Malaucène, départ de l’ascension du Ventoux
Puis il sera temps de rejoindre Malaucène pour partir à l’assaut du Mont Ventoux. Mais rien ne sert de gravir ses pentes, même sans effort au volant de votre véhicule, si le Géant de Provence a la tête dans les nuages. Mieux vaut choisir un jour de bonne météo car n’oubliez pas que dans Ventoux il y a "vent" et il peut être violent. Il est donc préférable d’attendre que le mistral colore le ciel d’un bleu profond et s’en aille ! Ces jours-là, la vue au sommet est incomparable et une table d’orientation permet de se repérer dans ce superbe panorama : le Luberon, les Alpes, la vallée du Rhône et même, pour des yeux aiguisés, la Méditerranée. Visions lointaines qui accentuent l’exotisme de cette expédition montagnarde aux décors lunaires et à tout de même 1900 mètres d’altitude ! Du coup, on se bouscule un peu sur un tel site et il est préférable d’y monter le matin en empruntant au départ de Malaucène la D974 qui est bonne mais très empruntée par les sportifs qui s’y mesurent à vélo. C’est d’ailleurs une des étapes mythiques du Tour de France, marquée en 1967 par la mort du coureur Tom Simpson, victime du dopage. Depuis, au pied de sa stèle, les coureurs amateurs continuent à déposer quelques objets personnels en son hommage.
Sault, pays du ciel
Ensuite, la route redescend sur Sault et son pays, le "pays du ciel" comme l’appelait Jean Giono. En cette saison, comme dans un patchwork, les terres à perte de vue s’habillent d’un velours côtelé nuancé de violets et de mauves déclinés par les lavandes et le lavandin. Bien au-delà de Montbrun-les-Bains où l’on bifurque, sur la D40 qui suit, en se jouant de la frontière administrative entre Vaucluse et Drôme. Ici, le ruisseau-torrent du Toulourenc coule au pied du versant nord du Mont Ventoux. Un versant beaucoup plus abrupt et dont les massifs boisés renforcent l’austérité. Ce qui ne semble pas déranger Brantes, superbe village aux maisons agrippées à la roche.

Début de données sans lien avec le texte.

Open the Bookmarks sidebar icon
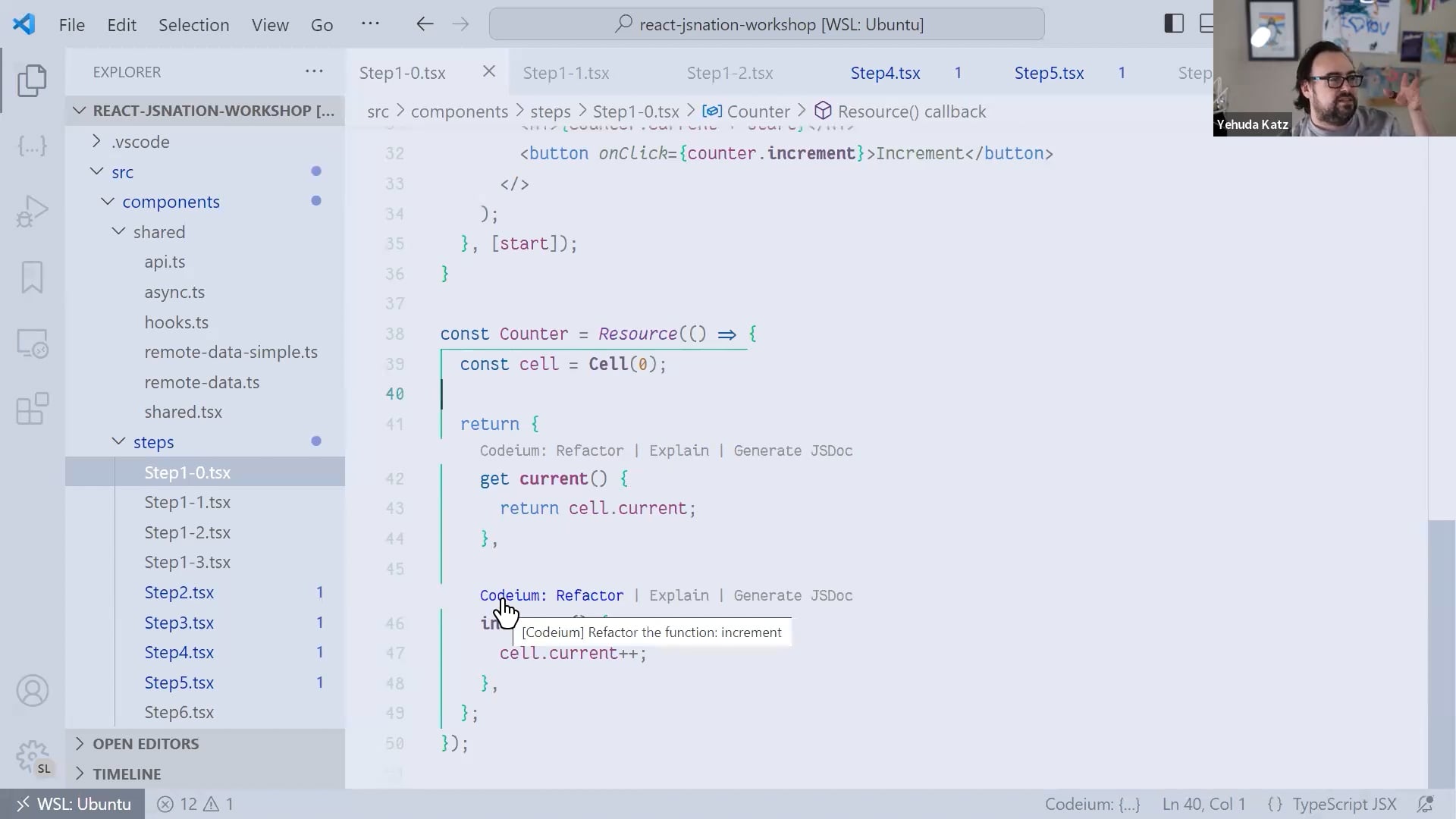This screenshot has height=819, width=1456. click(32, 277)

Buis-les-Baronnies, la Wall Street du tilleul
Laissant le Mont Ventoux et le Vaucluse derrière nous, on bifurque sur les Baronnies Drômoises, autre pays de moyenne montagne où s’épanouissent l’olivier et la lavande. Aux abords de la commune de Buis-les-Baronnies, les paysages bruissent du vert doré des tilleuls. Jusqu’encore récemment, elle en était la capitale mondiale et on la surnommait la "Wall Street du tilleul" du fait de sa célèbre foire annuelle. Aujourd’hui, la production n’est plus assez concurrentielle et la foire s’est transformée en Fête du Tilleul qui a lieu chaque année au mois de juillet. Si vous ne pouvez pas assister à cette fête, visitez Buis le mercredi matin, jour de marché, lorsque camelots et touristes s’emparent de la place des Arcades et des petites rues adjacentes dans une explosion de couleurs et de parfums.
Circuit de l’olivier ou route de la lavande
Selon la saison, vous aurez le choix de suivre le "circuit de l’olivier" ou la "route de la lavande" qui vous conduiront à Nyons par des chemins différents. Le premier en passant notamment par les jolis villages de Mirabel-aux-Baronnies qui abrite deux moulins à huile, Puyméras, Mérindol-les-Oliviers, Faucon, Mollans-sur-Ouvèze et Pierrelongue dont on aperçoit au loin l’étonnante chapelle Notre Dame de Consolation perchée sur un piton rocheux. Le second en empruntant la D108 puis la D64 aux paysages ondulants sous des vagues de lavandes. Vous rejoindrez alors Nyons via le col d’Ey et les gorges de l’Eygues que l’on peut parcourir jusqu’au magnifique village perché de Saint-May.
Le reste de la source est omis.